_Work required_: Quote the passage of the fatherhood blog post between "Adventures in Fatherhood, Part" and "as a parent.", inclusive.

_Text provided_:
Adventures in Fatherhood, Part 3

By ben  

The first two days of my ‘single father’ experience were a warm-up for the last two days. While I had plenty of family support on Saturday and Sunday, it would be limited on Monday and Tuesday. This was by design; while I could have leaned more on Bubba and GrandPat, I really wanted to build my own self-confidence as a parent.

My plan for Monday, April 7 was pretty simple. Find things to do with the kids (besides sit around the house), and take it slowly.

It’s taken me a while to find the time to write these recaps, so I don’t recall exactly when the kids got up or what I gave them for breakfast. It was most likely an average wake-up time (around 7:00 a.m.) followed by cereal, pancakes, waffles, yogurt, fruit, or some combination of those. With no serious morning issues, I set out on my task to take the kids swimming at the company pool, which is about a 25-minute drive to the north.

I did some packing the night before, and I verified on the company web site that the pool was open on Monday morning. I was a bit worried that our visit would coincide with a group from the child care center, but I figured I could manage with just two little ones. How can I handle two non-swimmers by myself in a pool, you ask? Well, there’s both a typical swimming pool and a wading pool for kids. It’s no more than two feet deep, so I would be able to comfortably monitor both kids.

I had no trouble loading up the car with the kids and all the stuff needed for swimming (suits, towels, clothes, swim diaper for J, snacks/drinks for after). I did forget the kids’ ID cards, but that was no issue since I had my ID. I used the family restroom, and we had a calm environment in which to get changed at a leisurely pace. We made our way through the locker room and into the pool area. I was carrying Jonas, and Eliana was walking beside me. It was at that point that I was hit with the biggest setback of the day.


A combination of anger and sadness welled up in me, as Eliana was already trying to open the gate to get in to the half-drained wading pool. With relatively few people around on a Monday morning, a lifeguard (probably late teens / early 20s) quickly noticed my predicament and walked toward me. While keeping Eliana near me, I asked the lifeguard why the wading pool was closed, and he said that they periodically clean and drain it if the ‘chemical balance’ is off. I knew that the situation was beyond his control, but that didn’t really ease my frustration. Attempting to stay calm, I explained that I had no other option — I couldn’t support both kids in the regular pool, which is four feet deep on the shallow side — and asked if there was anything he could do to help. His answer was an apologetic no.

_Data extract_:
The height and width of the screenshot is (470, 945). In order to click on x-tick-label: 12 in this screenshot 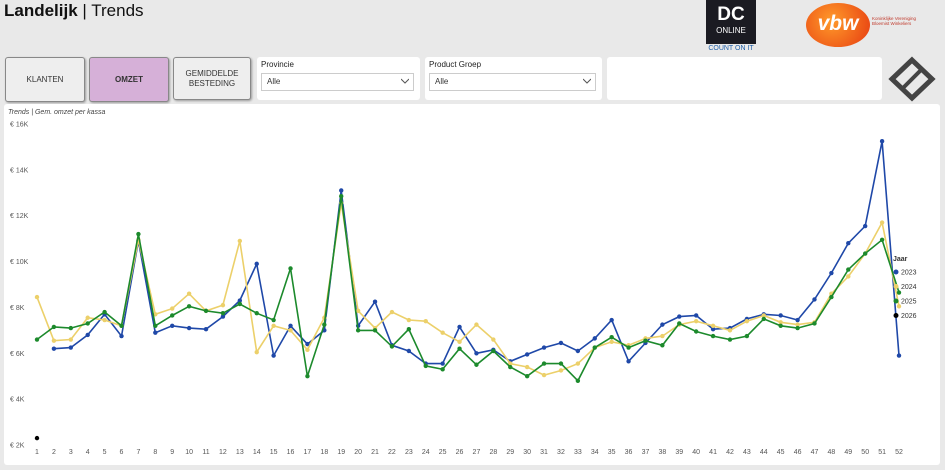, I will do `click(223, 452)`.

_Exercise result_:
Adventures in Fatherhood, Part 3

By ben  

The first two days of my ‘single father’ experience were a warm-up for the last two days. While I had plenty of family support on Saturday and Sunday, it would be limited on Monday and Tuesday. This was by design; while I could have leaned more on Bubba and GrandPat, I really wanted to build my own self-confidence as a parent.